WarpX icon indicating copy to clipboard operation
WarpX copied to clipboard

Installation on lxplus fails

Open sjonsell opened this issue 1 year ago • 5 comments
trafficstars

Hi,

failing to install while (rather mindlessly) trying to follow the instructions on: https://warpx.readthedocs.io/en/latest/install/hpc/lxplus.html

I discovered two things I think need to be corrected: "cp $WORK/warpx/WarpX/Tools/machines/lxplus-cern/lxplus_warpx.profile.example $WORK/lxplus_warpx.profile source $WORK/lxplus_warpx.profile"

should be:

"cp $WORK/warpx/Tools/machines/lxplus-cern/lxplus_warpx.profile.example $WORK/lxplus_warpx.profile source $WORK/lxplus_warpx.profile"

and inside lxplus_warpx.profile

"spack env create warpx-lxplus-cuda-py $WORK/WarpX/Tools/machines/lxplus-cern /spack.yaml"

should be:

"spack env create warpx-lxplus-cuda-py $WORK/warpx/Tools/machines/lxplus-cern /spack.yaml"

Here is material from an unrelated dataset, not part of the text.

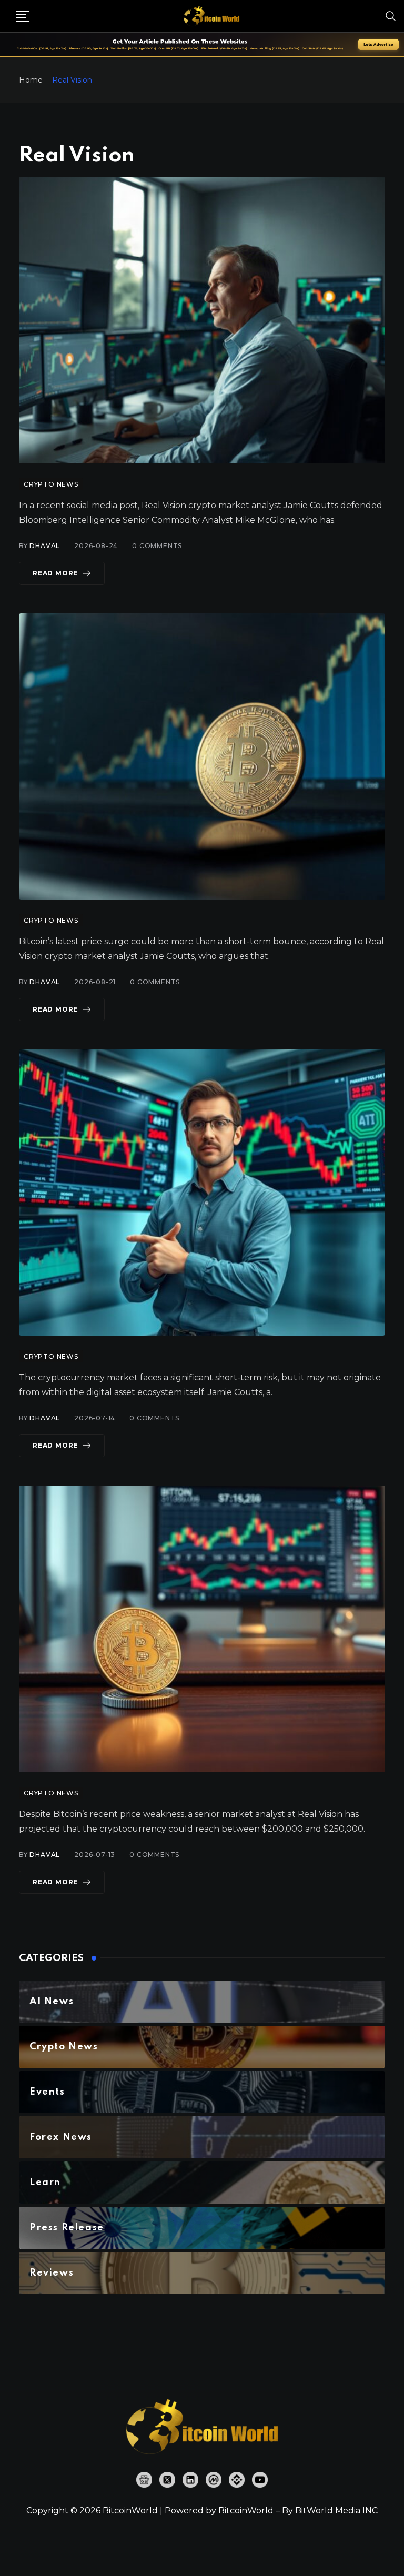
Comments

correcting these gets me a bit further, but then sourcing lxplus_warpx.profile

fails with:

"source lxplus_warpx.profile ==> Error: No such environment: 'warpx-lxplus-cuda-py' /usr/bin/which: no nvcc in (/afs/cern.ch/work/j/jonsell/spack/bin:/cvmfs/sft.cern.ch/lcg/releases/gcc/11.2.0-ad950/x86_64-centos7/bin:/cvmfs/sft.cern.ch/lcg/releases/binutils/2.37-4177a/x86_64-centos7/bin:/afs/cern.ch/work/j/jonsell/spack/bin:/cvmfs/sft.cern.ch/lcg/releases/gcc/11.2.0-ad950/x86_64-centos7/bin:/cvmfs/sft.cern.ch/lcg/releases/binutils/2.37-4177a/x86_64-centos7/bin:/afs/cern.ch/work/j/jonsell/spack/bin:/cvmfs/sft.cern.ch/lcg/releases/gcc/11.2.0-ad950/x86_64-centos7/bin:/cvmfs/sft.cern.ch/lcg/releases/binutils/2.37-4177a/x86_64-centos7/bin:/afs/cern.ch/user/j/jonsell/scripts:/usr/sue/bin:/usr/share/Modules/bin:/usr/condabin:/usr/local/bin:/usr/bin:/usr/local/sbin:/usr/sbin:/opt/puppetlabs/bin)"

Then I am stuck.

sjonsell avatar Aug 15 '24 14:08 sjonsell

Hi @sjonsell,

Thanks for reaching out, let's see how we can get you up to speed on LXPLUS.

@lgiacome did the initial documentation for that system with me and I do not have direct access to it, so we will rely on your help. I assume that the system probably did undergo some updates since we documented this, so we need to reflect that in the docs now. Most likely it is at least CentOS 8 and a newer GCC version now.

What does

cat /etc/centos-release

return on the system?

What is in

ls /cvmfs/sft.cern.ch/lcg/releases/gcc/

these days?

The source files for the docs you linked are here and here (scripts).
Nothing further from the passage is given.